Table 1 Anthropometric data.

Study participants were excluded if they were enrolled in other studies, had any infectious disease, experienced a recent pregnancy or had any metal in their body or any type of cardiac devices.

Study design

The participants were examined twice within a week. The pre-examination included a medical history, sports activity questionnaire, and weight and height measurements. We then carried out systematic body mapping, and two consecutive caliper and US measurements were taken to evaluate intrarater reliability. Consecutively, a bioelectrical impedance analysis (BIA) was performed. To assess interrater reliability, the second observer repeated the process within a week (median: 2 days). Both measurements were carried out in the morning. During the trial, the participants were instructed not to change their behavior in diet or training and were scheduled independently and randomly by raters. The participants played an exclusively passive role in the measurements, thus there was no learning effect or habituation to the study setting. After the measuring procedure, field 2, 15, 36 and 39 were marked so that the MRI could be done immediately afterwards. MRI measurements were only scheduled for 50 participants.

Sample size

Sample size was defined by a case number calculation (G-Power Ver. 3.1.9.2). To detect a difference of 10 percent between SFT measurements at 0.8 power, the sample size required is n = 42. We recruited and enrolled 54 participants to ensure sensitivity.

Mapping

The emphasis of our study is to measure SFT applying a systematic mapping method. On the basis of a pilot trial, we found excellent reliability between left and right side of the body (n = 49, ICC 0.998). Therefore, only the right side of the body was divided into 56 rectangles. The head, hand, foot, and genital areas were omitted. Each rectangle was numbered (1–56, Fig. 1) and marked with adhesive dots on the subject standing. The upper and lower medial length-marking points were first set for each body part. The distance in between was measured, and divided by the number of fields defined and marked along the virtual line. The width of a rectangle was determined by further landmarks or delimited by adjacent fields. For example, fields 47–49 on the posterior thigh have their medial origin at their anatomically defined location and adjoin fields 35–37 on the anterior thigh (Fig. 1, Fields 35–37, 47–49). The center of each field represented the spot of interest. An accurate description of the landmarks is found in Supplementary Table S1. To avoid a labeling error, a preliminary examination was carried out. Only sites 11 and 51 were classified as statistically significant, meaning that the probability of errors occurring is 5% or less.

Figure 1
figure 1

Body Mapping landmarks.

Skinfold caliper

The thickness of skinfolds was measured with a Holtain caliper (Holtain, Dyfed, UK, range 0–40 mm) with 0.2 mm accuracy. After mapping, the measurement started with the subject in supine position. Our aim was to measure the skinfold in the center of a field along Langer’s lines. The caliper was applied at right angles to the pinch. Within each field, two measurements formed an average value, which was divided by two due to the skinfold double layer. To avoid discomfort and to leave the measurement accuracy unaffected in the presence of glandular tissue, no caliper measurements were taken on fields 12 and 17 in women. Once all the anterior parts had been measured, the subject moved into a prone position.

US measurements

The US images were generated by a B-Mode device (GE Healthcare GmbH, LOGIQ e, Vivid series) with linear transducers of 12 MHz in longitudinal position to measure SFT depending on the approximate tissue depth. To ensure a primal standardized default setting, the preset ‘musculoskeletal’ (10 MHz) was initially selected. However, an optimum of brightness, gain and dynamic range was individually adjusted by the observers to achieve the best possible tissue delimitability. The measurement area should be aligned to the center of the image.

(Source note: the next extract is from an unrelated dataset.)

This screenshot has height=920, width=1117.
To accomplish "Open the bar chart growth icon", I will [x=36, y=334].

When ultrasonic gel was applied in the middle of the field, the probe was placed perpendicular in longitudinal position to the inspected tissue, which was ensured by the structure’s optimal brightness and sharpness. When boundaries were clearly distinguishable, the US probe was slowly lifted off until the pressure was low enough due to SFT viscoelasticity. When the area of interest was clearly definable, the image was captured. In abdominal areas, the image was captured when the subject stopped breathing at mid-tidal expiration. As the MRI or the caliper cannot clearly differentiate fibrous structures or the skin, they were not excluded from US either.

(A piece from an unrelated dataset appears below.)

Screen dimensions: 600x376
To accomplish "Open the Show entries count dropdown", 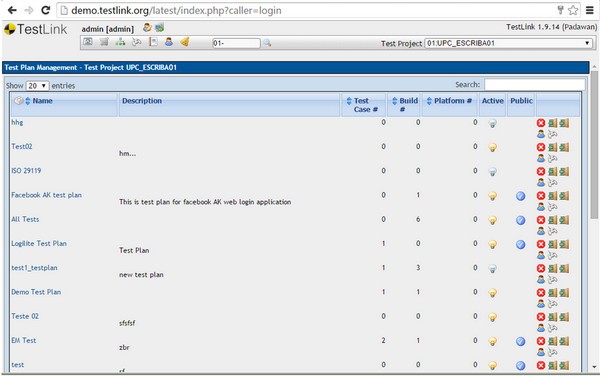I will click(x=37, y=86).
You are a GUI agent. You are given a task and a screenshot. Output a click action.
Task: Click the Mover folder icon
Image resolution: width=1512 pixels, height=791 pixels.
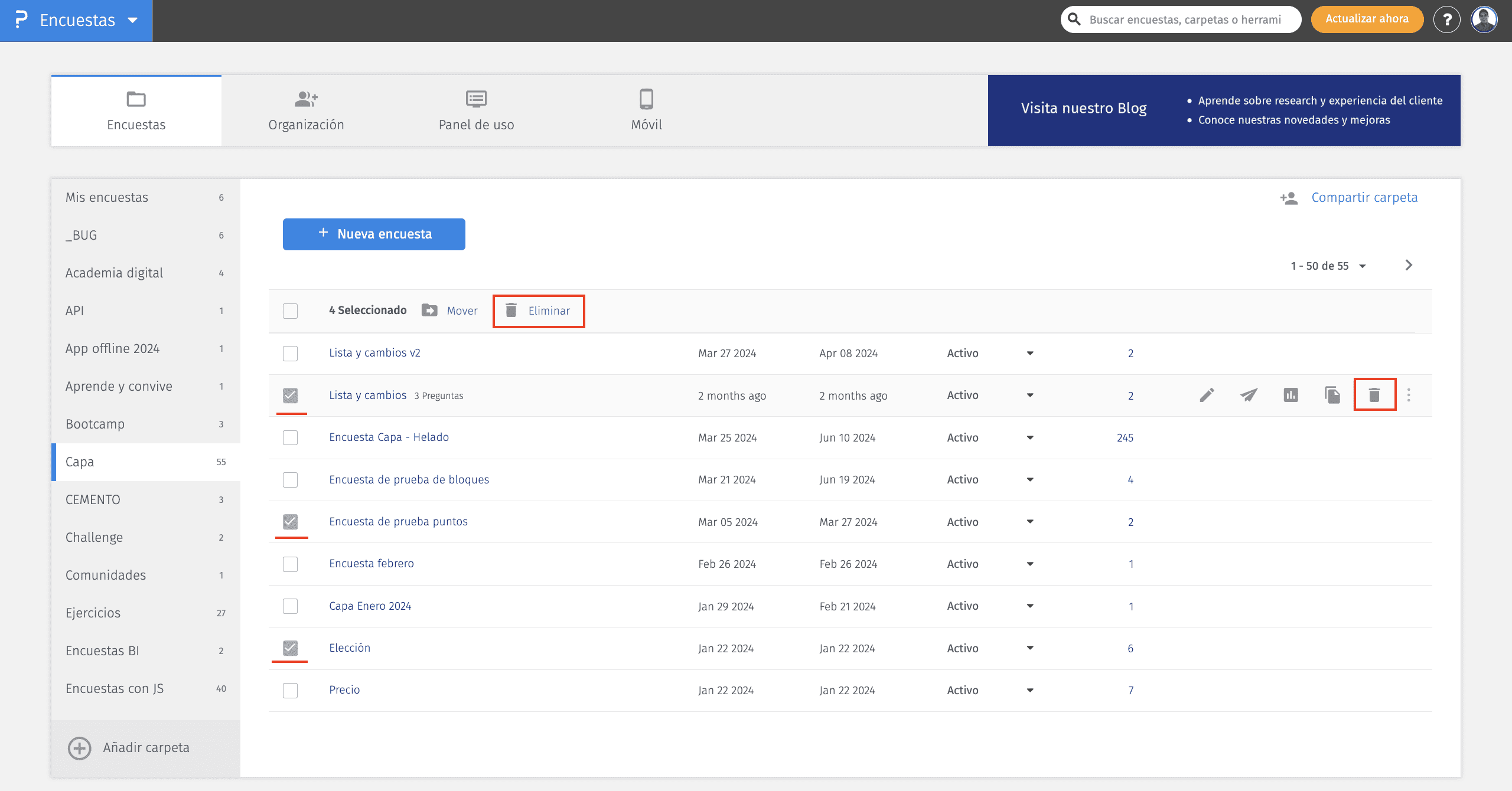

The distance between skin and muscle tissue was measured to 0.1 mm accuracy using integrated software tools. Since the caliper involves the skin, it was not excluded from US either.

MRI

In 50 participants MRI measurements of SFT at 4 sites were performed (fields: 2, 15, 36, 39; Philips Achieva 1.5 T). In 34 of these participants, additional measurements of skinfolds were conducted to visualize the anatomy of field 15. This was done in order to clarify the marked differences between US and Caliper in field 15, which revealed the highest incongruence (51.98%). The gradient strength of the system was 33 mT/m with a maximum slew rate of 122 T/m/s. A whole body coil was selected. The cross-sectional image was displayed after fields were marked with a specific pellet (Fig. 4), which was visible on the skin surface in T1- and T2-weighting due to its water content (MRI protocol Supplementary Table S2). As the Caliper is incompatible with MRI, the test person held the marked skinfold in field 15 with their own hands after receiving detailed instructions. A sagittal slice was obtained while the subject was in supine position. Although we were aware that the skinfold pressure would vary individually, this idea was primarily used to elucidate the difference between US and Caliper.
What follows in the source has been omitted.